There are many books written by and for adoptive parents and adoptees, but what about the birth parents? Their experiences are often shrouded in mystery and, yes, suspicion. Lynn Franklin, a well-known literary agent, published her memoir, May the Circle Be Unbroken: An Intimate Journey into the Heart of Adoption, hoping that her story would help provide new insights into the lives and struggles of birth parents and other members of the "adoption triad." In a note written to Parent Soup members, she says, "As we open our hearts to a deeper understanding of one another's reality, we overcome our fears and experience a richer dimension of life."
Here, in this excerpt from her book, she recalls the days shortly after the birth of her son, who was about to be placed with an adoptive family:
When I first saw him, feeling poured over me that I never could have anticipated while I was pregnant, never truly believing that a perfect person in miniature would miraculously appear from inside my womb. There was another teen in the bed next to me, and we sat together on our beds, holding the infants that would soon go home with someone else. We talked about their toes, their eyelashes, and their button mouths hollering for food. My mother and I both thought (my son) Andrew looked like my father.

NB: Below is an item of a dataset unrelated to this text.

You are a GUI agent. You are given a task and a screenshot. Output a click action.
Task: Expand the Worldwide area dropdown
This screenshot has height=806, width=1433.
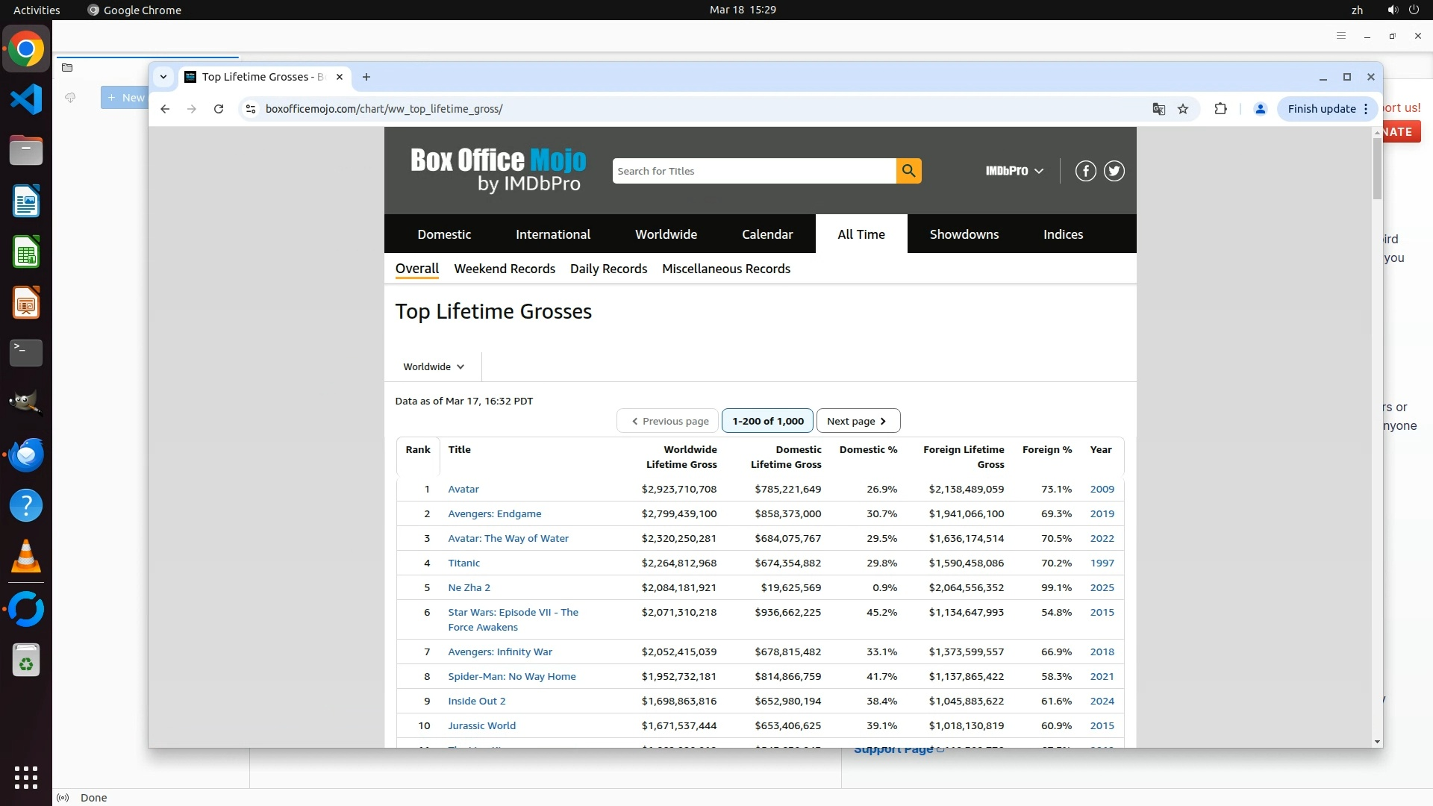point(434,366)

When the nurse brought the babies back each morning, I continued to marvel at this new life. I held him close, I talked to him and told him how much I loved him. I tried to memorize his features and looked for distinguishing marks that I might recognize later. In the course of the five days I spent with Andrew, I did make one decision that made me, even for the briefest of moments, indisputably his mother. It was routine in the hospital to ask parents if they wanted their sons circumcised, and when I made this decision for Andrew, I began to realize the enormity of the loss that lay ahead for me.
Andrew was nestled in my arms one afternoon when my ward mate pulled a camera out of her bag and took a picture of us. I still wonder what became of that photograph, that single memento of a time that has long passed of the two of us, child and mother together, before time put so many years between us. With that picture went my youthful spark and some of my trust and hope for the future.

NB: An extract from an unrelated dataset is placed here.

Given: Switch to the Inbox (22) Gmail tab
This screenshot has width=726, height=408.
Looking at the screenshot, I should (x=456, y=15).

I had five days in the hospital to shower upon my baby all the maternal love I would be allowed for the next twenty-seven years. I knew that we would soon be parted, and I was shattered. Perhaps it was then that I began to draw on my experience as a military child, one who was always having to let go, never able to hold on to anyone for too long before saying good-bye. Already conditioned to these feelings, I summoned my strength to bid Andrew farewell.